Look through the records and copy every line in which "Viewport" appears.

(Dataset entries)

********

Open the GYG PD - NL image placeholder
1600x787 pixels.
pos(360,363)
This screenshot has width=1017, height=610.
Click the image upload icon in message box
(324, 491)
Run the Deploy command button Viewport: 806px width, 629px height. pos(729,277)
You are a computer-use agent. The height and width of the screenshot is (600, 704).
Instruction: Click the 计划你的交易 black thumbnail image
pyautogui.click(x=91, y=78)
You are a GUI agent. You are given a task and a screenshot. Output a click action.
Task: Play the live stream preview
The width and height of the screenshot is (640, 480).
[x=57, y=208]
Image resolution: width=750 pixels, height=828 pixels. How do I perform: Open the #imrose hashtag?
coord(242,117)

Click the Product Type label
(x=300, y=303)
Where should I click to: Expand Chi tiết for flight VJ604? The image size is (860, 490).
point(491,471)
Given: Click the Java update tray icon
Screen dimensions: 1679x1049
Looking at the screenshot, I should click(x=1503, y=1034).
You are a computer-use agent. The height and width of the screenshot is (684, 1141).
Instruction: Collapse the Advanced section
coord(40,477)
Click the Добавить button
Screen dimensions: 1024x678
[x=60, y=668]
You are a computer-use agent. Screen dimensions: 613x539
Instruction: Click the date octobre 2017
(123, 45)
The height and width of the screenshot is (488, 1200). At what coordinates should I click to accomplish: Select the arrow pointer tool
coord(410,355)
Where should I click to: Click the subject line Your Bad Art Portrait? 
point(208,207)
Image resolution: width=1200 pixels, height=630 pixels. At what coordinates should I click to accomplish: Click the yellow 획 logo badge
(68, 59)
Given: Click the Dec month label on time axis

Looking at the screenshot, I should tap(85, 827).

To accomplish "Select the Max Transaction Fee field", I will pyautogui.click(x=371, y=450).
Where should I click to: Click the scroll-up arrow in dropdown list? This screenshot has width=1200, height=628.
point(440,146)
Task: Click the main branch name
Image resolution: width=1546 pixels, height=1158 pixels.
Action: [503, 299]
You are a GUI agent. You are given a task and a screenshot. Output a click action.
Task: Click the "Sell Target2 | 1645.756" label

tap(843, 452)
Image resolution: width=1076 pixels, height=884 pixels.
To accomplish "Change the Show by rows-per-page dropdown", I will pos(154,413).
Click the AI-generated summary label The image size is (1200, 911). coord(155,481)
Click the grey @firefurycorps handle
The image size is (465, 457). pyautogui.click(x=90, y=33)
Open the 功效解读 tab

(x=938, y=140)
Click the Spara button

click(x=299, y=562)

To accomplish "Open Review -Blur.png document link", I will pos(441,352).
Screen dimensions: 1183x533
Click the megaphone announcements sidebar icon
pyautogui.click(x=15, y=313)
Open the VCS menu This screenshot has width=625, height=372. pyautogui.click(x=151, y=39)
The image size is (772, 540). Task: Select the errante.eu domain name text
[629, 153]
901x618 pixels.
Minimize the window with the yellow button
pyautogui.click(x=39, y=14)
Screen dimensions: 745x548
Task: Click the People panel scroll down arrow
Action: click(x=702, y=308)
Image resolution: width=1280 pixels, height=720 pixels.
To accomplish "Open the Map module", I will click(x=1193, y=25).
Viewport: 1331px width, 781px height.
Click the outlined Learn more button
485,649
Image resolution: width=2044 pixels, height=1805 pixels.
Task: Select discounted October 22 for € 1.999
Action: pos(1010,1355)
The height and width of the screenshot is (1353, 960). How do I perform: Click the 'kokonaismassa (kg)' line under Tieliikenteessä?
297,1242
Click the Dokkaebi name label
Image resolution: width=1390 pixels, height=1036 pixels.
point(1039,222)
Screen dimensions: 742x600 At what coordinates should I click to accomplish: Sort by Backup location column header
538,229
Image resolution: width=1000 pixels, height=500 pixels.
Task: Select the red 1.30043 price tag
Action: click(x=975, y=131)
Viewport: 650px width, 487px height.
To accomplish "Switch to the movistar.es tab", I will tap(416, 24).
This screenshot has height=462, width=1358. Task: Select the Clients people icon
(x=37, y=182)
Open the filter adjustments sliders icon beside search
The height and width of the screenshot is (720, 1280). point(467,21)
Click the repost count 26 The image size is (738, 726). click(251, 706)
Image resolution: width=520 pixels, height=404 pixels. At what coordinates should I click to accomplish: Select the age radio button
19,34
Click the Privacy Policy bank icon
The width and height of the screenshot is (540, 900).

********

=== TASK RESULT ===
Run the Deploy command button Viewport: 806px width, 629px height. pos(729,277)
Viewport: 1331px width, 781px height.
Viewport: 650px width, 487px height.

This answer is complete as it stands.